Step 1 : Write down the coefficients of the dividend into division table.Put the zero at the left.
$$ \begin{array}{c|rrrr}\color{blue}{0}&2&8&-6&10\\& & & & \\ \hline &&&& \end{array} $$Step 1 : Bring down the leading coefficient to the bottom row.
$$ \begin{array}{c|rrrr}0&\color{orangered}{ 2 }&8&-6&10\\& & & & \\ \hline &\color{orangered}{2}&&& \end{array} $$Step 2 : Multiply by the number on the left, and carry the result into the next column: $ \color{blue}{ 0 } \cdot \color{blue}{ 2 } = \color{blue}{ 0 } $.
$$ \begin{array}{c|rrrr}\color{blue}{0}&2&8&-6&10\\& & \color{blue}{0} & & \\ \hline &\color{blue}{2}&&& \end{array} $$Step 3 : Add down last column: $ \color{orangered}{ 8 } + \color{orangered}{ 0 } = \color{orangered}{ 8 } $
$$ \begin{array}{c|rrrr}0&2&\color{orangered}{ 8 }&-6&10\\& & \color{orangered}{0} & & \\ \hline &2&\color{orangered}{8}&& \end{array} $$Step 4 : Multiply by the number on the left, and carry the result into the next column: $ \color{blue}{ 0 } \cdot \color{blue}{ 8 } = \color{blue}{ 0 } $.
$$ \begin{array}{c|rrrr}\color{blue}{0}&2&8&-6&10\\& & 0& \color{blue}{0} & \\ \hline &2&\color{blue}{8}&& \end{array} $$Step 5 : Add down last column: $ \color{orangered}{ -6 } + \color{orangered}{ 0 } = \color{orangered}{ -6 } $
$$ \begin{array}{c|rrrr}0&2&8&\color{orangered}{ -6 }&10\\& & 0& \color{orangered}{0} & \\ \hline &2&8&\color{orangered}{-6}& \end{array} $$Step 6 : Multiply by the number on the left, and carry the result into the next column: $ \color{blue}{ 0 } \cdot \color{blue}{ \left( -6 \right) } = \color{blue}{ 0 } $.

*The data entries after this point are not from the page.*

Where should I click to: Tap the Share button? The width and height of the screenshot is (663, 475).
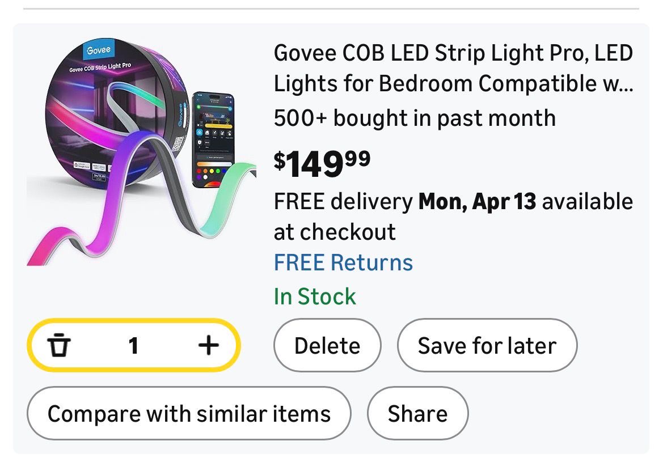(x=417, y=413)
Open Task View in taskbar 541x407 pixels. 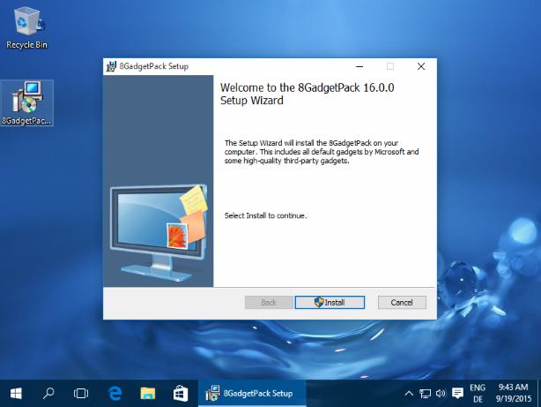pos(81,393)
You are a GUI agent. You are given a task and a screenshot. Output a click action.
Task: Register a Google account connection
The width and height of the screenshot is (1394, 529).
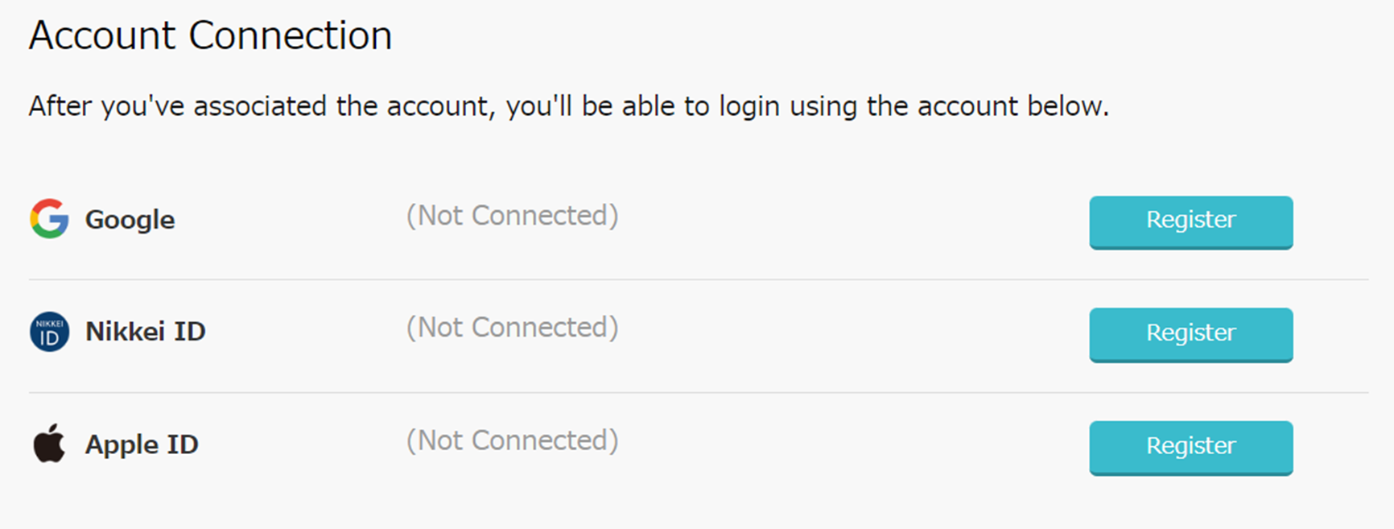[x=1190, y=222]
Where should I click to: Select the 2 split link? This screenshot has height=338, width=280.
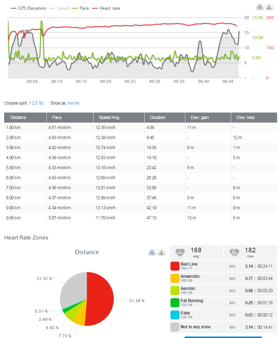pos(33,103)
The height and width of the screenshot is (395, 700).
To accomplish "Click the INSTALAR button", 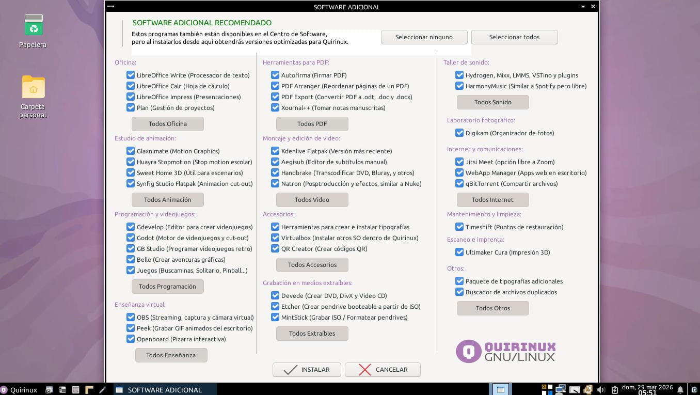I will pyautogui.click(x=307, y=370).
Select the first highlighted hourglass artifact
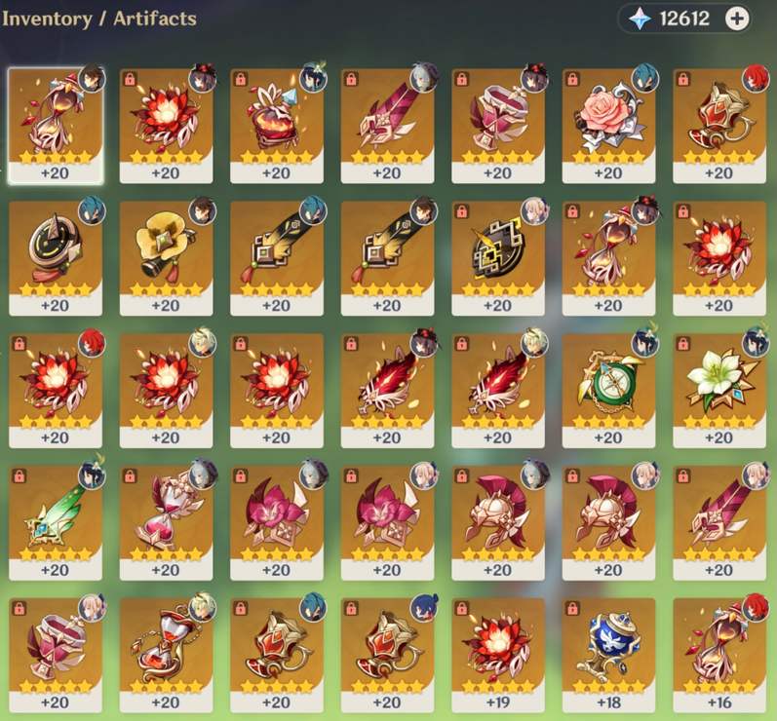The image size is (777, 721). 56,126
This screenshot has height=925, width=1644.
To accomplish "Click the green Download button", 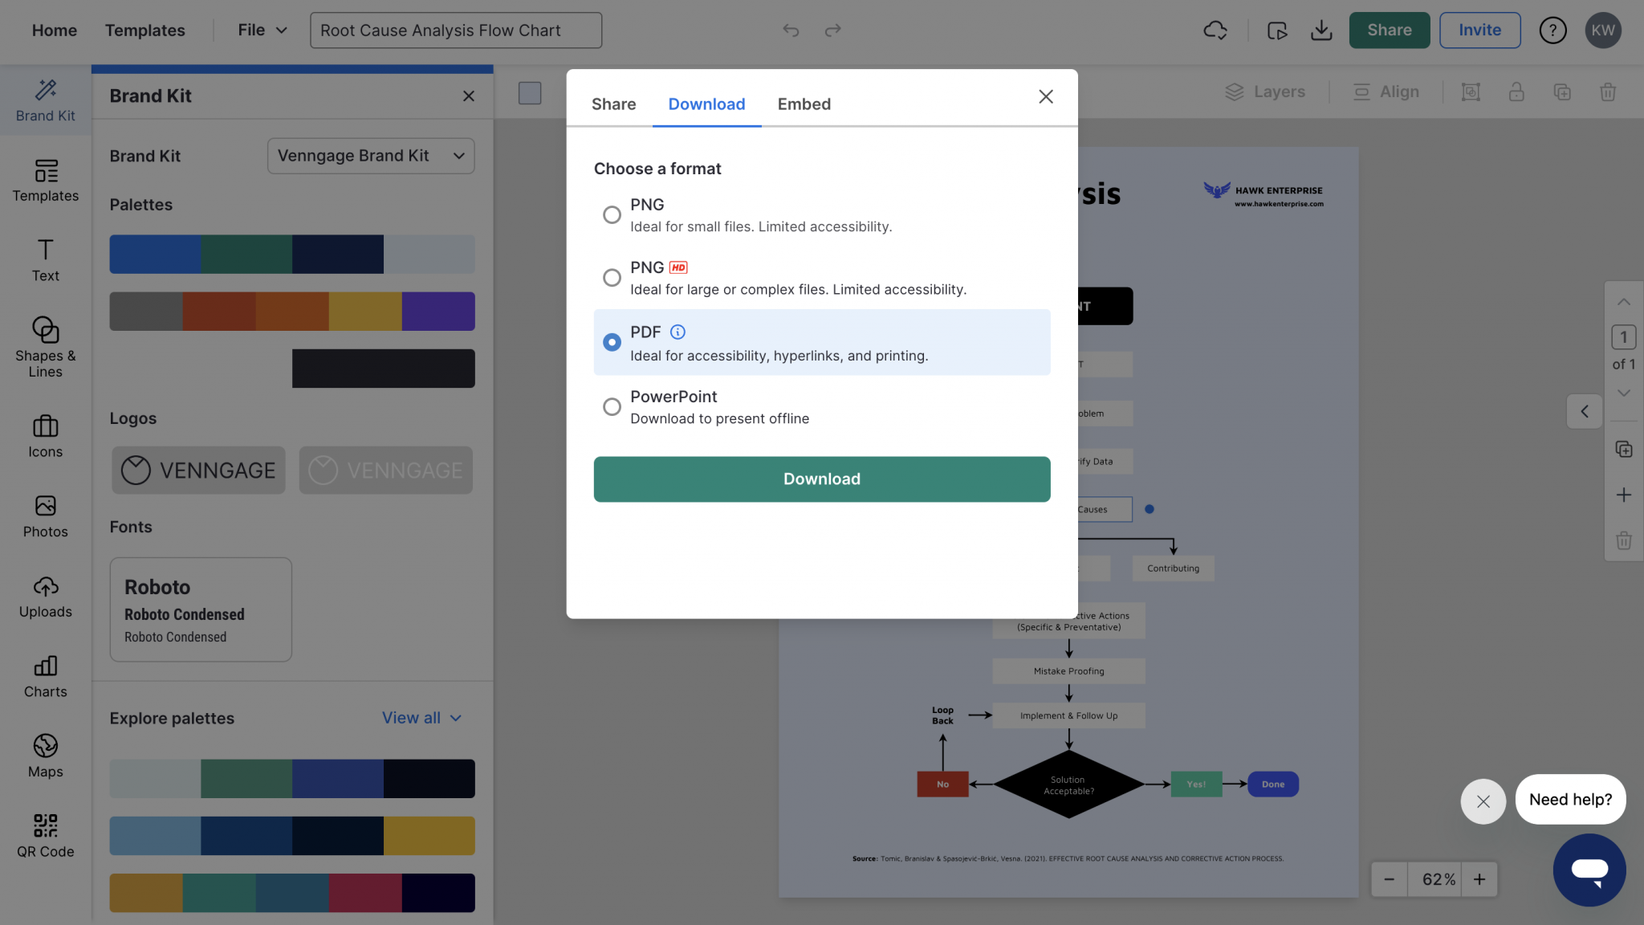I will pyautogui.click(x=821, y=479).
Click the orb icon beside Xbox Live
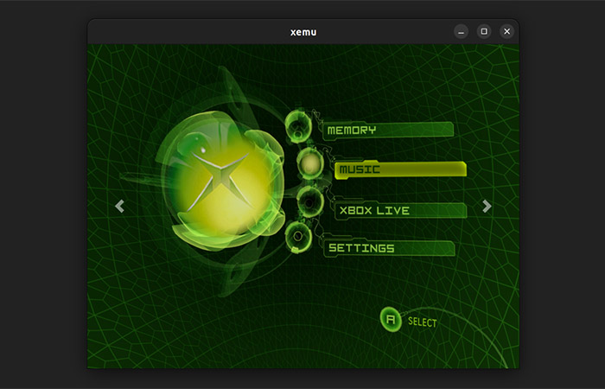Screen dimensions: 605x389 tap(309, 202)
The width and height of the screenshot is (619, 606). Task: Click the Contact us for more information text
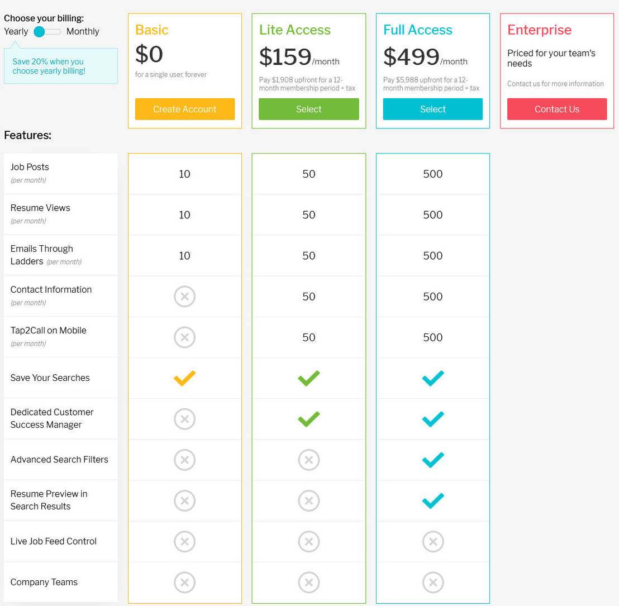555,84
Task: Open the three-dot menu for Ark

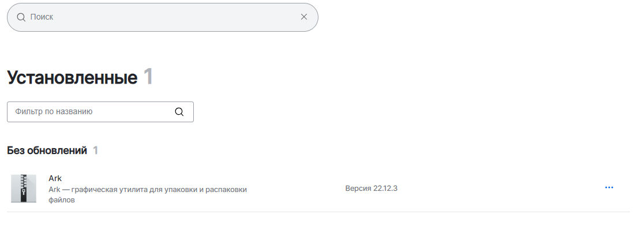Action: 609,188
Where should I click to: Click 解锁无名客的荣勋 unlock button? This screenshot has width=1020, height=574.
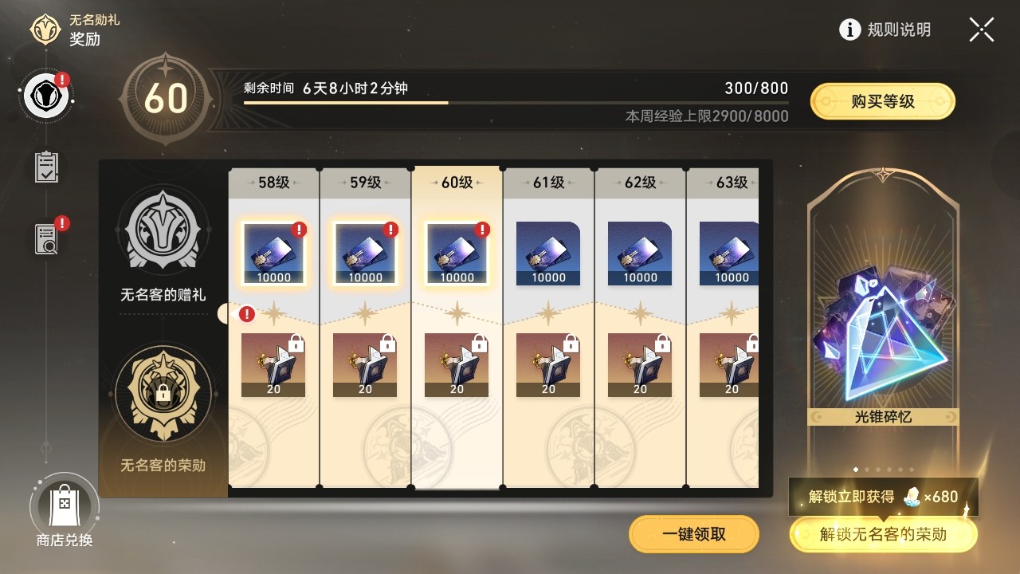883,534
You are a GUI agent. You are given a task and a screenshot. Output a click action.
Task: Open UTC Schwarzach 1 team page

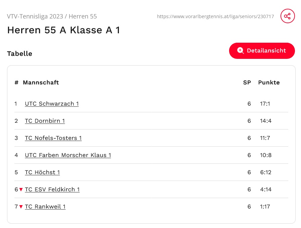(52, 104)
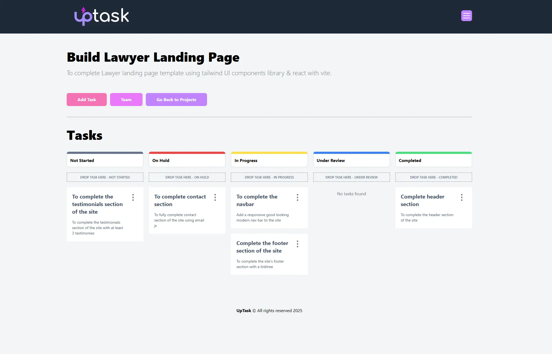Open the purple hamburger menu
This screenshot has height=354, width=552.
coord(466,16)
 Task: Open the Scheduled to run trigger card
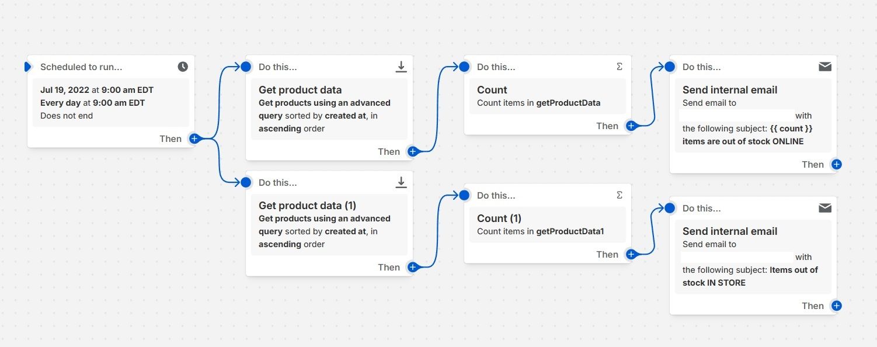110,103
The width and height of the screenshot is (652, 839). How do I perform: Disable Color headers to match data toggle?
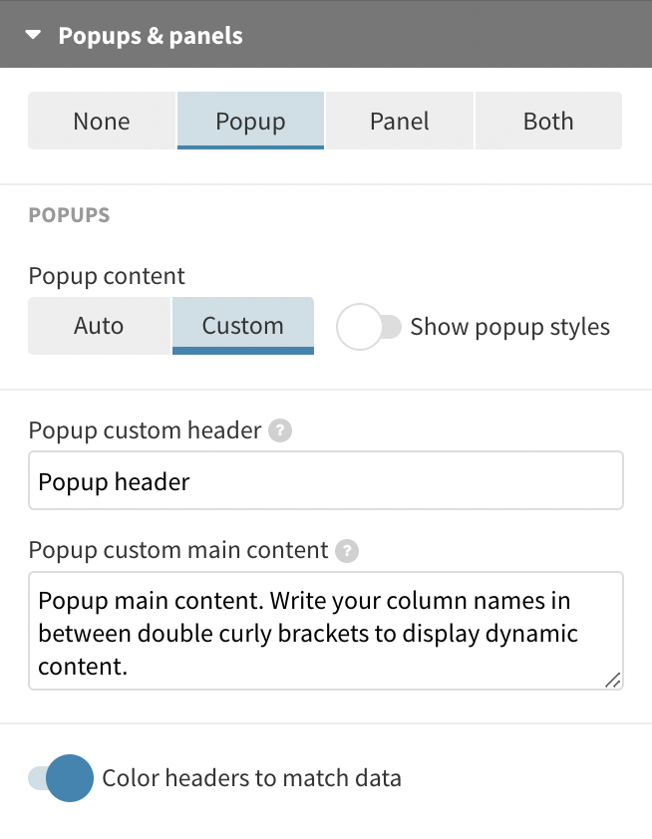click(61, 778)
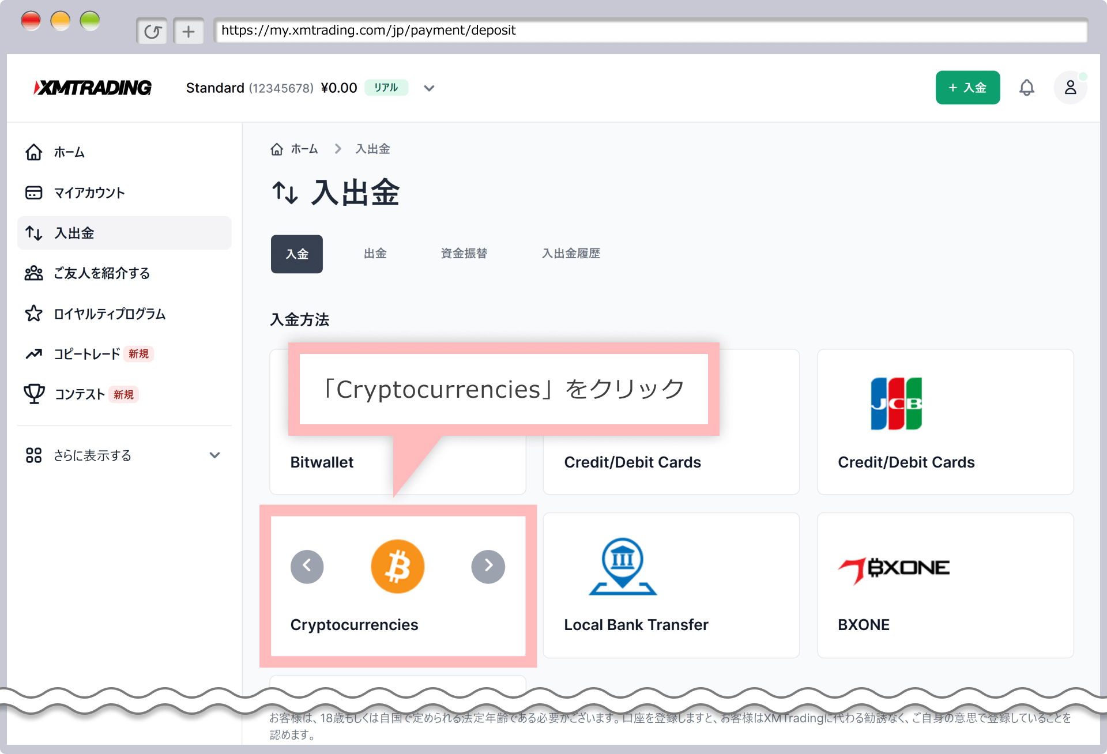
Task: Click the home icon in breadcrumb
Action: coord(277,149)
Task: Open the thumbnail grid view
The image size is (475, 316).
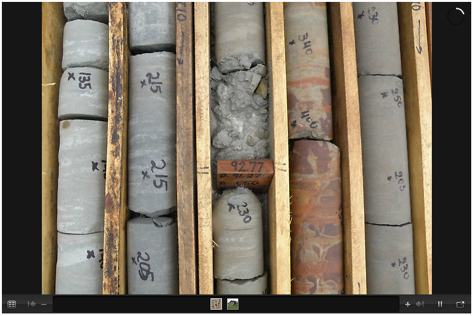Action: [x=11, y=304]
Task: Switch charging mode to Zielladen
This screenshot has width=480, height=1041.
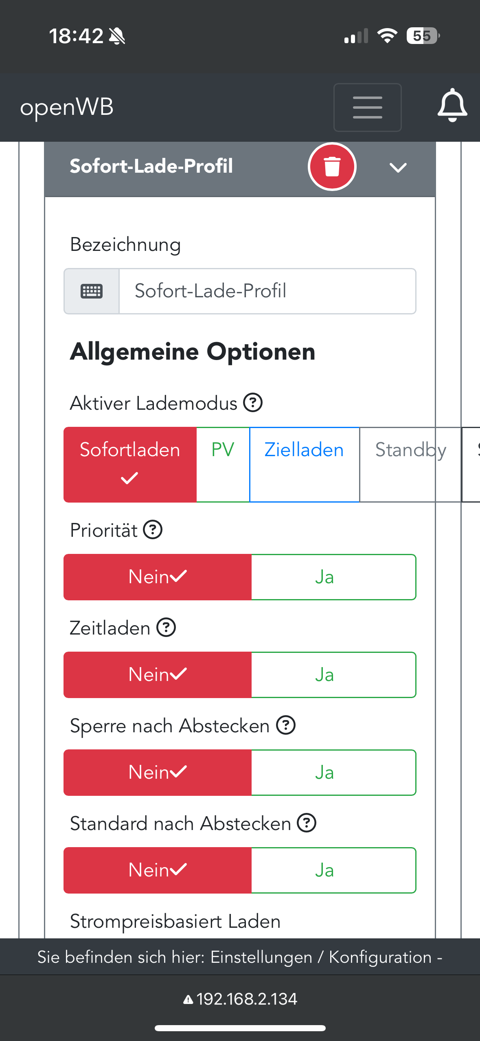Action: point(304,464)
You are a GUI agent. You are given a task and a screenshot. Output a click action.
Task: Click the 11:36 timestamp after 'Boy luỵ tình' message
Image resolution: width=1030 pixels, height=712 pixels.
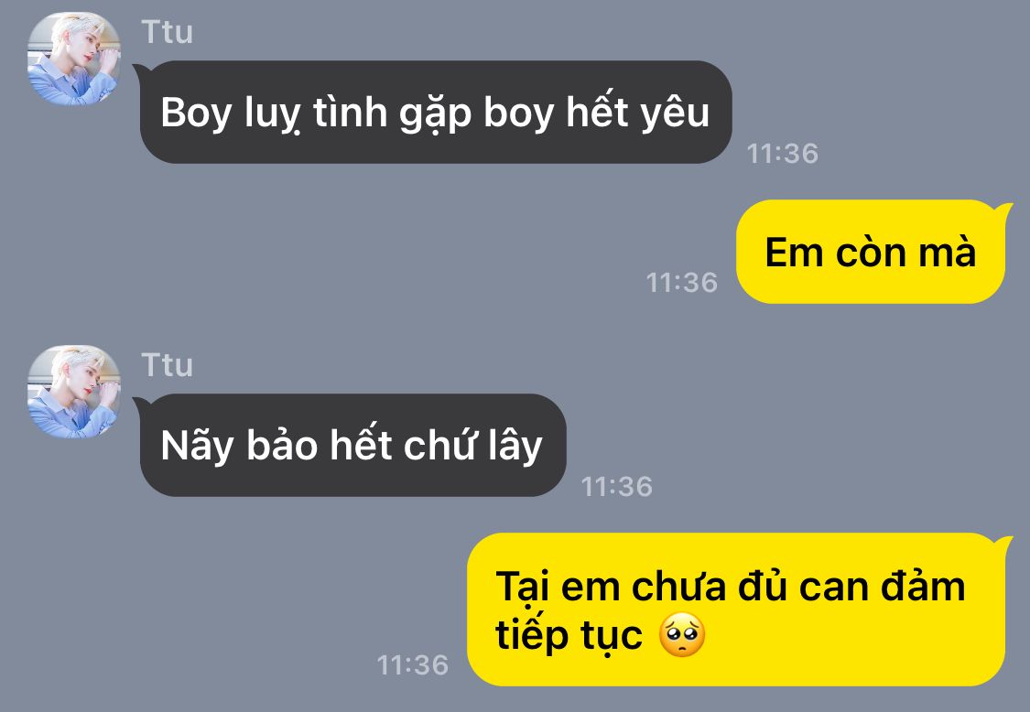pos(783,154)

$$ \begin{array}{c|rrrr}\color{blue}{0}&2&8&-6&10\\& & 0& 0& \color{blue}{0} \\ \hline &2&8&\color{blue}{-6}& \end{array} $$Step 7 : Add down last column: $ \color{orangered}{ 10 } + \color{orangered}{ 0 } = \color{orangered}{ 10 } $
$$ \begin{array}{c|rrrr}0&2&8&-6&\color{orangered}{ 10 }\\& & 0& 0& \color{orangered}{0} \\ \hline &\color{blue}{2}&\color{blue}{8}&\color{blue}{-6}&\color{orangered}{10} \end{array} $$Remainder is the last entry in the bottom row $ \left(\color{red}{ 10 }\right) $.